▸ **RAW RECORDS**
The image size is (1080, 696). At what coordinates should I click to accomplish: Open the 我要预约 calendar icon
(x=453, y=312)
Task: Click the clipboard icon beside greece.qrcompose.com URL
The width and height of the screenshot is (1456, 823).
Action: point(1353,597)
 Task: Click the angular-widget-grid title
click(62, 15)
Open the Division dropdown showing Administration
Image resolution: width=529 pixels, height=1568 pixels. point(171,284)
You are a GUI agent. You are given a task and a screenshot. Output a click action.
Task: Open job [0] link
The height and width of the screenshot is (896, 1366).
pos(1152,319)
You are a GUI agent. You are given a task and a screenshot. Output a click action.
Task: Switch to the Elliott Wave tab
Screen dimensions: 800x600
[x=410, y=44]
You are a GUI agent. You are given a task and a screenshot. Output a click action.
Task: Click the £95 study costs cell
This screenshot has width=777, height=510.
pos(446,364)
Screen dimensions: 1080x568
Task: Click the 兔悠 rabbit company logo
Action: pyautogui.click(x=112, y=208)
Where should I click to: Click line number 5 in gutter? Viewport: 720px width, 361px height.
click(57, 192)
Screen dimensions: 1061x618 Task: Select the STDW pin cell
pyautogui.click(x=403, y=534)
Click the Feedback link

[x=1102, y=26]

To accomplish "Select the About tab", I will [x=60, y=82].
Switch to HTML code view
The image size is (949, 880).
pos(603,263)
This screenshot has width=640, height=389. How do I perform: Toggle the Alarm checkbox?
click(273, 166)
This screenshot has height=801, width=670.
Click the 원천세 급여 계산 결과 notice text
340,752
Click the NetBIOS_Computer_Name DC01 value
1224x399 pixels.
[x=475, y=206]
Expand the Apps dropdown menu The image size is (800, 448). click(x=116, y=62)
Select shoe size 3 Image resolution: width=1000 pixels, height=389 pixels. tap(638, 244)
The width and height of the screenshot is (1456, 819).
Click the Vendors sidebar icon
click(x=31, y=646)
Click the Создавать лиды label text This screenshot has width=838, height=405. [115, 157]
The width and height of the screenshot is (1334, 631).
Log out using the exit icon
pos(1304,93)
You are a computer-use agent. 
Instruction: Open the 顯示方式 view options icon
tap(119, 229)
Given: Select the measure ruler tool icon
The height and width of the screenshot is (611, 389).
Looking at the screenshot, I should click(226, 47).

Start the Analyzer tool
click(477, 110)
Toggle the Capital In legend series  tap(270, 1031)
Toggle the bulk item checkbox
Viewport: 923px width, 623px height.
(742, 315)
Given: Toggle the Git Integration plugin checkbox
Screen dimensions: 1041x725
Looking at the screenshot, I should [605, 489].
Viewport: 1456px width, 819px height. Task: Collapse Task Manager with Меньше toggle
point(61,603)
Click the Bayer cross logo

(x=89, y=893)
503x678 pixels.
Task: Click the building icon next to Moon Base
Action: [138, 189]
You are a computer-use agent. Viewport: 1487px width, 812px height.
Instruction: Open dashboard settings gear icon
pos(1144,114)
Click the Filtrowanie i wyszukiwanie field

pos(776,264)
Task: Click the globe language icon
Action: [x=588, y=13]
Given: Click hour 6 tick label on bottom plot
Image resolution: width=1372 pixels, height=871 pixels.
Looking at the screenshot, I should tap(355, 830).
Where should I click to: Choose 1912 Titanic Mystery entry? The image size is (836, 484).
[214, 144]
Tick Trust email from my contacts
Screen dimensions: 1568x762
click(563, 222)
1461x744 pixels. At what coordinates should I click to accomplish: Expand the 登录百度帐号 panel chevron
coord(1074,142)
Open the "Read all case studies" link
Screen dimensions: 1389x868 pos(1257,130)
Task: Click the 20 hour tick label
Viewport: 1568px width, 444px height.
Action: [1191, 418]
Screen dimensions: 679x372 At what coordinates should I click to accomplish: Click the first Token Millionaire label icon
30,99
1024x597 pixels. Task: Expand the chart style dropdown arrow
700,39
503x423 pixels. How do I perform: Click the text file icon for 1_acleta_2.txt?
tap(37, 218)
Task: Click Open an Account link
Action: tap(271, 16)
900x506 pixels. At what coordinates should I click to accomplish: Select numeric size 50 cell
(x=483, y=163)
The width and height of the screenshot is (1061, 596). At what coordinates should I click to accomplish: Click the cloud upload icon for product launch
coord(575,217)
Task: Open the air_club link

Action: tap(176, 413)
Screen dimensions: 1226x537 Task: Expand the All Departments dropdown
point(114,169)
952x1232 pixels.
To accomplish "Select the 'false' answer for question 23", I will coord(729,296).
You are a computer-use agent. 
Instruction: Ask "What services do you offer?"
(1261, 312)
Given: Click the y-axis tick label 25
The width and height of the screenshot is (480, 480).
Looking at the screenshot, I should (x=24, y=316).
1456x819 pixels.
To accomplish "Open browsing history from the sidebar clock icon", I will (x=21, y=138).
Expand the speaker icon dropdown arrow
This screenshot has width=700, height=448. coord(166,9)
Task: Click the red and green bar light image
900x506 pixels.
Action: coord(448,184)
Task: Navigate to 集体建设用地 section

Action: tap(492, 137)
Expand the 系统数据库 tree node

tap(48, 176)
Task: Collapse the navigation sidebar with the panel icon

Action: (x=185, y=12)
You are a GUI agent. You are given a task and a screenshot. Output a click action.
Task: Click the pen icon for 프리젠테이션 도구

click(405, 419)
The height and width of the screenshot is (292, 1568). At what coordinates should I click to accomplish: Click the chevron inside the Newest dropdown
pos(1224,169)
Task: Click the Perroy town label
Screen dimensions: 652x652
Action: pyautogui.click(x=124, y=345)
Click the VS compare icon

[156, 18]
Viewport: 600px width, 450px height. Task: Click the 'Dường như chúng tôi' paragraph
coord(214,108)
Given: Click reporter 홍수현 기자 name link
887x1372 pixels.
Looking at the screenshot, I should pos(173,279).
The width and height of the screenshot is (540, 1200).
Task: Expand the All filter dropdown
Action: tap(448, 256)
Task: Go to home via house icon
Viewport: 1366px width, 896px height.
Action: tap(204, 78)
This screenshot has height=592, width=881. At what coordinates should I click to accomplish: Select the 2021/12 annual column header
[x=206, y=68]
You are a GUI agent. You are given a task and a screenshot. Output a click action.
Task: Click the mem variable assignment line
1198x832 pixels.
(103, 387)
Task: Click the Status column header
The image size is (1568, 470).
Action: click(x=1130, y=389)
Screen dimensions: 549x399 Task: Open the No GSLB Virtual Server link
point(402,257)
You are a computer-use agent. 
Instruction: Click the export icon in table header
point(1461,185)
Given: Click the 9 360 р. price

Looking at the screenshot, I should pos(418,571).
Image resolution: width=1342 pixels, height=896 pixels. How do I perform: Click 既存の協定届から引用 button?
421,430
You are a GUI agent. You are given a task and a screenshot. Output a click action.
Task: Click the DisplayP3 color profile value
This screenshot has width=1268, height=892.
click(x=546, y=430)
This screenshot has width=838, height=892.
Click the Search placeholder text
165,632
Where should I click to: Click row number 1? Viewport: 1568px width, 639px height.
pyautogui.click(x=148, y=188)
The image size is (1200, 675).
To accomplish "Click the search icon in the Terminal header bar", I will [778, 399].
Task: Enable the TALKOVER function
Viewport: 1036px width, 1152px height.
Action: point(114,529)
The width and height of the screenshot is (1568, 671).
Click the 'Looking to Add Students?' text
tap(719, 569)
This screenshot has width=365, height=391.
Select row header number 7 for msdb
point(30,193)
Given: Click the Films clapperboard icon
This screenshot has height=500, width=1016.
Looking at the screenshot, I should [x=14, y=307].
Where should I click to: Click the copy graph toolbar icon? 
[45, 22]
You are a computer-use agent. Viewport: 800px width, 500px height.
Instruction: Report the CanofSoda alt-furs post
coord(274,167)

▸ **WORK TO DO**
Can you locate every row above that contains the word "from" and copy each of those rows in full?

▸ **ANSWER BELOW**
Tick Trust email from my contacts
To accomplish "Open browsing history from the sidebar clock icon", I will (x=21, y=138).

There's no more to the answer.